EXERCISE INSTRUCTIONS: Rewrite the lines of the material below as a numbered list, from the line containing "The image size is (1920, 970)." through the end of the material, leaving out blank lines.

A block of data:

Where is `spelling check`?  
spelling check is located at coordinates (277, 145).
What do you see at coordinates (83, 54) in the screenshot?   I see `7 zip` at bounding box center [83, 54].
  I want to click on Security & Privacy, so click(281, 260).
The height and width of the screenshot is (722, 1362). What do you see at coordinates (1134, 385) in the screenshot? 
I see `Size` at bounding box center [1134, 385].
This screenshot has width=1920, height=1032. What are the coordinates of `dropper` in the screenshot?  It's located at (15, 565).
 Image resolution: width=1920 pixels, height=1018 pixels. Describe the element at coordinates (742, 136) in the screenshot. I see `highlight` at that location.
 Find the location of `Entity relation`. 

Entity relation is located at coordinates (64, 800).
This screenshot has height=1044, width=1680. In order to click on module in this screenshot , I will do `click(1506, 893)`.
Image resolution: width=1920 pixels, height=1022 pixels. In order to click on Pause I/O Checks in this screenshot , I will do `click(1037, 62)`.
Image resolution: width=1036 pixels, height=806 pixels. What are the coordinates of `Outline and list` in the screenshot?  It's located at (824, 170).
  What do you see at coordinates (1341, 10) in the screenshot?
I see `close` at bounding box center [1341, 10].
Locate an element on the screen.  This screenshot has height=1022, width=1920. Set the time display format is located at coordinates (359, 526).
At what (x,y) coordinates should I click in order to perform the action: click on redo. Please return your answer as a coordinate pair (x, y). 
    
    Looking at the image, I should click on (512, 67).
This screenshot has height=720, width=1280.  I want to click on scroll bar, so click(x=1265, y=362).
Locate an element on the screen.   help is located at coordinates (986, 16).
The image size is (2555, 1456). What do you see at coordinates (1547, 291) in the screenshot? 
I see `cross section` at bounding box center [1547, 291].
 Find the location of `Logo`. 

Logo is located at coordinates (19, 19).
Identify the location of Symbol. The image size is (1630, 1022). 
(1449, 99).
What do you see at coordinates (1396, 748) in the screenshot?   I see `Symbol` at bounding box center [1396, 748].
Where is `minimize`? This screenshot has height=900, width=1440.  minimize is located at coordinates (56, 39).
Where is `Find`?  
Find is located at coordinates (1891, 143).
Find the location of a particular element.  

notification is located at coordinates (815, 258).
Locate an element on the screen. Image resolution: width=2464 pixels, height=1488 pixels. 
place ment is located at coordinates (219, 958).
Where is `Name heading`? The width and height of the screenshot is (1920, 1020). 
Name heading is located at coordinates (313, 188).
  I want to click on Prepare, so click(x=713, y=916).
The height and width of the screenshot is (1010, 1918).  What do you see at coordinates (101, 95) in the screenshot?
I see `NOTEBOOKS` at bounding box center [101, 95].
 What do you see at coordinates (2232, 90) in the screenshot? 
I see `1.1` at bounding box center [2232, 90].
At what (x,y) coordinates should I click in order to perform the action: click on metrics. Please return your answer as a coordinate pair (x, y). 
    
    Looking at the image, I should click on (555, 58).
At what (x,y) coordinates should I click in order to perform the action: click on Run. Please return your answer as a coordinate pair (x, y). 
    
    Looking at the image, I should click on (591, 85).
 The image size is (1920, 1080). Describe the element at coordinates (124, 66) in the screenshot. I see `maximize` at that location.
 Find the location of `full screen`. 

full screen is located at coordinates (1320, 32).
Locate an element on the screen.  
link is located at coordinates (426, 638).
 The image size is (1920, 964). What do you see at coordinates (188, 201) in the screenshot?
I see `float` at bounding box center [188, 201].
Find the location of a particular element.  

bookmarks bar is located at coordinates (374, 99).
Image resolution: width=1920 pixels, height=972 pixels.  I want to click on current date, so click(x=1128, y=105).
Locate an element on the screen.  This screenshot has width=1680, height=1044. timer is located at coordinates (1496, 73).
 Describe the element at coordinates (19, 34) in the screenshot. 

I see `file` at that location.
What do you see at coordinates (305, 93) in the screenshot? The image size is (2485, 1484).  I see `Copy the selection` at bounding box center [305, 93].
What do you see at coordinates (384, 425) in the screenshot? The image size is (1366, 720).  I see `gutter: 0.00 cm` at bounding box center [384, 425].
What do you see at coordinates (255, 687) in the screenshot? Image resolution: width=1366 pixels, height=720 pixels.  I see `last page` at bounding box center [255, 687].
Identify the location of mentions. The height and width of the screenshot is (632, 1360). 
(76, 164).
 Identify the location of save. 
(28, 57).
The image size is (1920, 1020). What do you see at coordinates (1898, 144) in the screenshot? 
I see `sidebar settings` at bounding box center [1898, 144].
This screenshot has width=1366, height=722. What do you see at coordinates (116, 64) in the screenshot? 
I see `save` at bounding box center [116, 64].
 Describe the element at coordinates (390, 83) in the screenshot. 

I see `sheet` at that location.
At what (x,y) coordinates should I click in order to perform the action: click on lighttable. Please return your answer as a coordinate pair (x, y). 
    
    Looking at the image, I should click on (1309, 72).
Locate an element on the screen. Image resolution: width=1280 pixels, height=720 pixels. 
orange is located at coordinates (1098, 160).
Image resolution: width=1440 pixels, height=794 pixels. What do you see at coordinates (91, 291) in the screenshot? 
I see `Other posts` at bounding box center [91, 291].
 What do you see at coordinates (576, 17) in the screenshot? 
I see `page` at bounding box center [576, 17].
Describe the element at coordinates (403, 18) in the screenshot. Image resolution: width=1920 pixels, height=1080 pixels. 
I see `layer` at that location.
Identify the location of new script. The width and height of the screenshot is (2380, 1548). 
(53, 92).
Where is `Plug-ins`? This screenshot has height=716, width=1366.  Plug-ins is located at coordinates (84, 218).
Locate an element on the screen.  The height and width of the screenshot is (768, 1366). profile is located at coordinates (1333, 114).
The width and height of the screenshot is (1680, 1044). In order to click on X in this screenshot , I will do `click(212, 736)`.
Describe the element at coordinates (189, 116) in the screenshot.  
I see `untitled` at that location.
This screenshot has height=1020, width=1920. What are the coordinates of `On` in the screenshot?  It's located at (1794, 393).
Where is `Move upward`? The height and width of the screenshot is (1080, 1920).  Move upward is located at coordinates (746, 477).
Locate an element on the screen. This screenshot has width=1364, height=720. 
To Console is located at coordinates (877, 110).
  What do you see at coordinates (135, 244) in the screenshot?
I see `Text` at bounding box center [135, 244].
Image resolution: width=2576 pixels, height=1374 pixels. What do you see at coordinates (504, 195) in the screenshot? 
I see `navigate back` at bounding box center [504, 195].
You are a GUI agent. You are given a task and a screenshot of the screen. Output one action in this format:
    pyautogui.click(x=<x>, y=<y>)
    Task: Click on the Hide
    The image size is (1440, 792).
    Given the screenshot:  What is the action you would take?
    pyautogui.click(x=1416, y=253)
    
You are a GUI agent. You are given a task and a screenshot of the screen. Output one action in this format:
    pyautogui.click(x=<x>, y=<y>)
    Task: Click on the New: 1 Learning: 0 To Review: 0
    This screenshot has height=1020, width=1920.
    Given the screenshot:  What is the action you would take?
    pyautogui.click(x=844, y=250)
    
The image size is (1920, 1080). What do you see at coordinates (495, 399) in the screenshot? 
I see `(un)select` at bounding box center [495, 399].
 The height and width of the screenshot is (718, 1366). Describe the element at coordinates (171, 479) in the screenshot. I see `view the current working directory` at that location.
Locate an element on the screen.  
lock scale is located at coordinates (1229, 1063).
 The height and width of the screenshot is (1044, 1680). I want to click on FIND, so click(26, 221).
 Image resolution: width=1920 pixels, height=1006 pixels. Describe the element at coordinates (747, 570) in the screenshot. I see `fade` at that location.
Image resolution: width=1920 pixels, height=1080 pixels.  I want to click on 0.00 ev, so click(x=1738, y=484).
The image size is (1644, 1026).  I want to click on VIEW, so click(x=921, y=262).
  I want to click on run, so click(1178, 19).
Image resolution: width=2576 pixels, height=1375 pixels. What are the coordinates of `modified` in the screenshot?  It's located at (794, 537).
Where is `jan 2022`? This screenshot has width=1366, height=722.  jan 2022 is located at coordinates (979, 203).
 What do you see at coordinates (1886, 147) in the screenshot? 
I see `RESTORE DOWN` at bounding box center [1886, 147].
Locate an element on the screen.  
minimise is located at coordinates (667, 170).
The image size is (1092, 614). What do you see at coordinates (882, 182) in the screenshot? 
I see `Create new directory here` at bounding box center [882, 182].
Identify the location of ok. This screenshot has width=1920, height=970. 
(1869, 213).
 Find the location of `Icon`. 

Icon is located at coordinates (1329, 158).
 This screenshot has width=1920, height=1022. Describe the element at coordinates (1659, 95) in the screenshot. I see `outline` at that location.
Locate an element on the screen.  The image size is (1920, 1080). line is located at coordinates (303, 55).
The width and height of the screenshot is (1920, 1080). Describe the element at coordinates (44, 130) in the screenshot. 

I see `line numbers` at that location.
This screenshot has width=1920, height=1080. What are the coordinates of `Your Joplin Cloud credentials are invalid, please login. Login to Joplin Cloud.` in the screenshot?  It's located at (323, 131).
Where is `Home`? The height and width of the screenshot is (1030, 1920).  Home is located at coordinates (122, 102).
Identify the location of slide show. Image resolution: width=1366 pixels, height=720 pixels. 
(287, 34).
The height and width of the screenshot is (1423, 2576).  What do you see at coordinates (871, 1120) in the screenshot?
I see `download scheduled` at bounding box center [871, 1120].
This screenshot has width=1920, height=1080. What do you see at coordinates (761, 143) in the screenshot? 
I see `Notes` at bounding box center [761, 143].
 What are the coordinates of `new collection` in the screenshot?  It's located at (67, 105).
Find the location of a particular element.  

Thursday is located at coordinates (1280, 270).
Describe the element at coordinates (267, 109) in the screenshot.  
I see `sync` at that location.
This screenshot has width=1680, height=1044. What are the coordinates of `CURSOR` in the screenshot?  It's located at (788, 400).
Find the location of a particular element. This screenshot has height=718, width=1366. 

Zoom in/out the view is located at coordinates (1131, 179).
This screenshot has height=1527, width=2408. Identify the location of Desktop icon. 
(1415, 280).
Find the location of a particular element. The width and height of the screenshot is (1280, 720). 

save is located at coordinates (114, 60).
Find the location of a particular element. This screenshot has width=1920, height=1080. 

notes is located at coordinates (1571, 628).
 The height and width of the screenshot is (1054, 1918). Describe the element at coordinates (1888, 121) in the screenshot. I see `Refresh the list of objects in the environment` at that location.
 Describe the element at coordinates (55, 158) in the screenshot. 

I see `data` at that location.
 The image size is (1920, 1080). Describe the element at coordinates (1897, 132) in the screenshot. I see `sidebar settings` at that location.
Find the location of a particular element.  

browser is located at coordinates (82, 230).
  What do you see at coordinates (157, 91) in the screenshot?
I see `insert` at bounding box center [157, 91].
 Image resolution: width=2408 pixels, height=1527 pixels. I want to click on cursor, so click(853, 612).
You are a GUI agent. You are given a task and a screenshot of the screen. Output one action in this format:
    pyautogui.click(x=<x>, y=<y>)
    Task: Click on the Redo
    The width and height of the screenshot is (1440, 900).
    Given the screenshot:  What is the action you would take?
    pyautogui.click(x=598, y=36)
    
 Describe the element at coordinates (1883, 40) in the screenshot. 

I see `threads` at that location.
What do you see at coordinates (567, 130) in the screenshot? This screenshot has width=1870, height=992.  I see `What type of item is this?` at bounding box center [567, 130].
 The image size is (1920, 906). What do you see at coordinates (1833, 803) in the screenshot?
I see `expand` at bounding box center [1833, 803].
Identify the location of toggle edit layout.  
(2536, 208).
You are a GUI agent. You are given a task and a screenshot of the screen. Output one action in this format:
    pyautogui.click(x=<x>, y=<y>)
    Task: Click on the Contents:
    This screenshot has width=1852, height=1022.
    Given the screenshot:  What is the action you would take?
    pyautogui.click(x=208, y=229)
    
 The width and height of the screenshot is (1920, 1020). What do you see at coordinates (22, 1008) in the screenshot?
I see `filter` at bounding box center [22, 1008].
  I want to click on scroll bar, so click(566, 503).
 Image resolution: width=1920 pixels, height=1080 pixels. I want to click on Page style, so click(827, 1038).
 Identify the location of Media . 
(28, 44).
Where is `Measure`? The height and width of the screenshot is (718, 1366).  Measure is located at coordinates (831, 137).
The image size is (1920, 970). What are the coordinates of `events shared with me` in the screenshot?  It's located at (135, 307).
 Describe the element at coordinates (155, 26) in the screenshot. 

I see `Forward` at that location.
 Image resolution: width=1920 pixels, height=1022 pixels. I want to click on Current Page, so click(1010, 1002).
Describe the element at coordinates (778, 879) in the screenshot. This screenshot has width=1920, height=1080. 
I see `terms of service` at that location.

OUTPUT FOR THIS EXERCISE:
1. The image size is (1920, 970). What are the coordinates of `events shared with me` in the screenshot?  It's located at (135, 307).
2.  Describe the element at coordinates (155, 26) in the screenshot. 
3. I see `Forward` at that location.
4.  Image resolution: width=1920 pixels, height=1022 pixels. I want to click on Current Page, so click(1010, 1002).
5. Describe the element at coordinates (778, 879) in the screenshot. This screenshot has width=1920, height=1080. 
6. I see `terms of service` at that location.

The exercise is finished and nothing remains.